Sometimes the path of life splits or, as Frost says, “the road diverges in a yellow wood.” Both paths lead to results that are good and true, but taking the left means losing the possibilities of the right. And, choosing to go right means letting go forever of the joys of the left. Wanting both, I’m frozen in a place that has neither.
Some possibilities cannot co-exist … the life of an orthopedic surgeon does not leave space for life as a dancer with the Bolshoi Ballet. I cannot be healthy, energetic and slim and at the same time experience the numbing bliss of reckless and endless eating. Nor can I live in the peaceful solitude of the mountains while simultaneously enjoying the convivial convenience of the city. The wealth of having two golden choices leaves me overwhelmed with grief for the one that must be abandoned. A rent tears through my center and I am lost in the pain.
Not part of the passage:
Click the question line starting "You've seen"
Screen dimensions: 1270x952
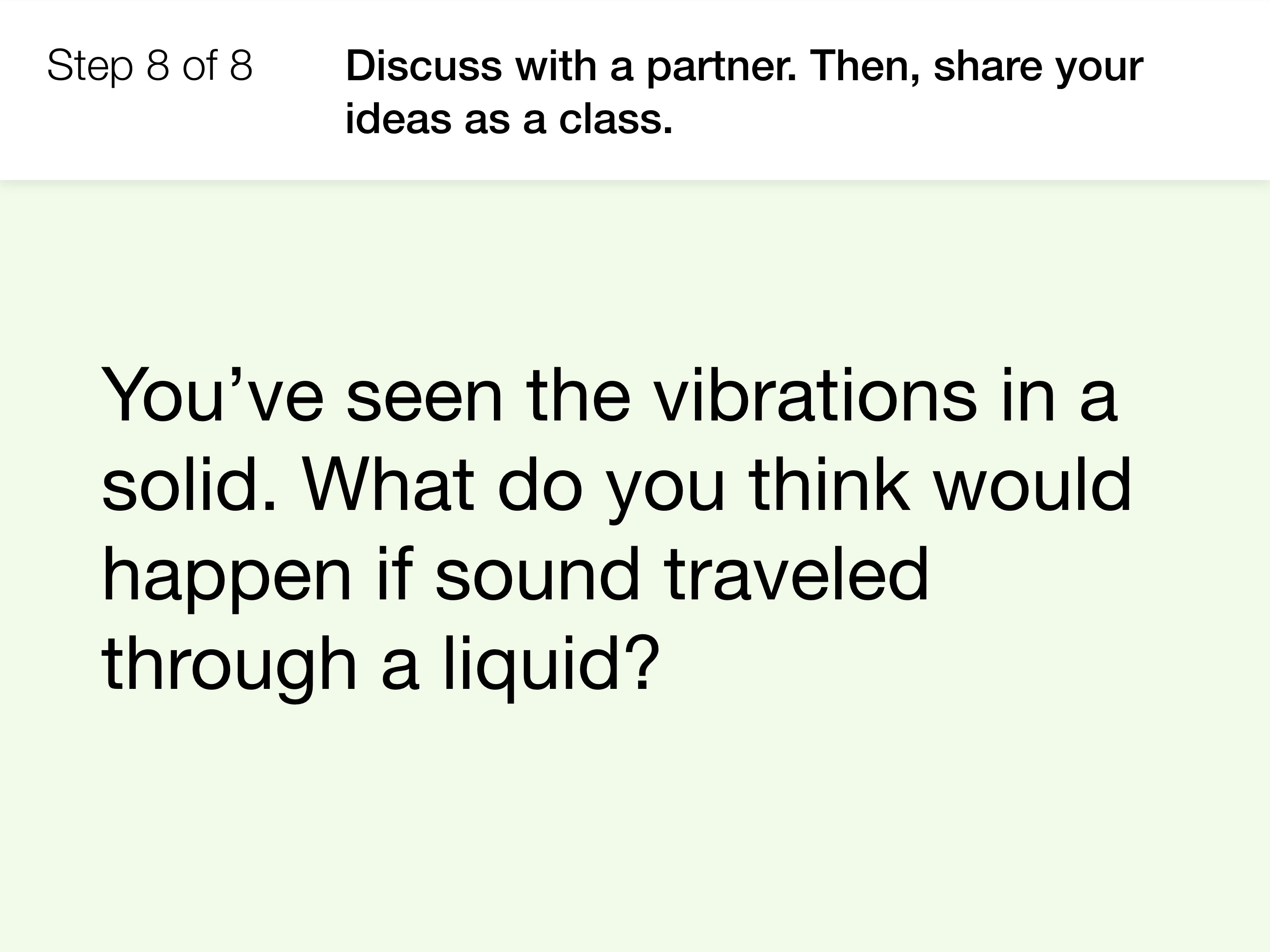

What if I make a mistake? What if I go right and years later find that left was my true self, my true path of joy and fulfillment? What if around one corner there is unseen pain and suffering? What if I wait just a little longer hoping the decision becomes just a little clearer?
But, the path demands a decision now. Life is finite and I cannot be all things. I must choose one life, or in my indecision, live none. Whichever path I choose, one life will fall out of the bell jar. It will become my path with all of its complexities and meanderings. I will live that life and never know of the other. Yet in the wild darkness of my dreams, I wonder if the scenes I see are from that other way not taken.
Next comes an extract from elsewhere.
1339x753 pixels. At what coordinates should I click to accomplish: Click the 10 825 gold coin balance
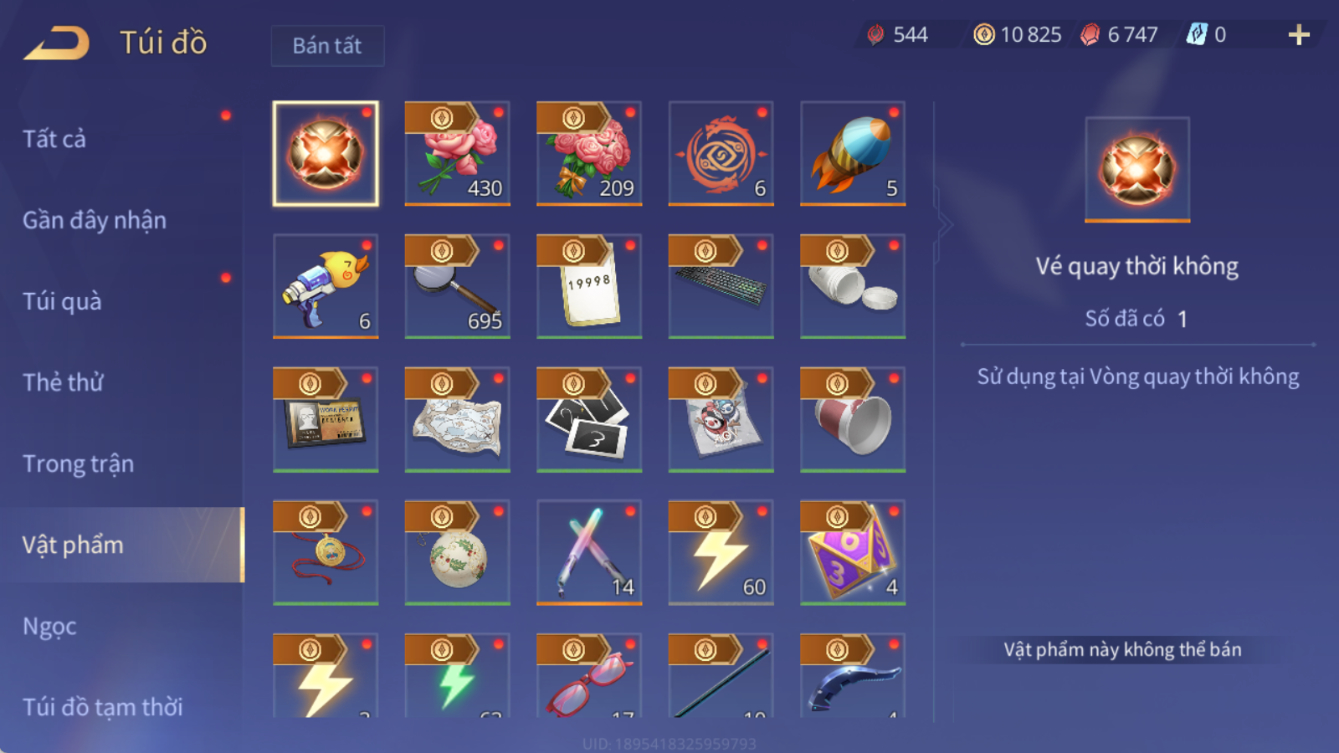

This delicate dance of wanting two things that cannot co-exist at the same time is the stuff of life. It is knowing we cannot have it all that forces us to examine our choices. In every life there will be many stones left unturned. We can love and value the stones we choose or we can weep and wail about the ones left behind. Perhaps the purpose of life has little to do with which choices we make but rather with how we live and value each decision that makes up the warp and weft of our lives.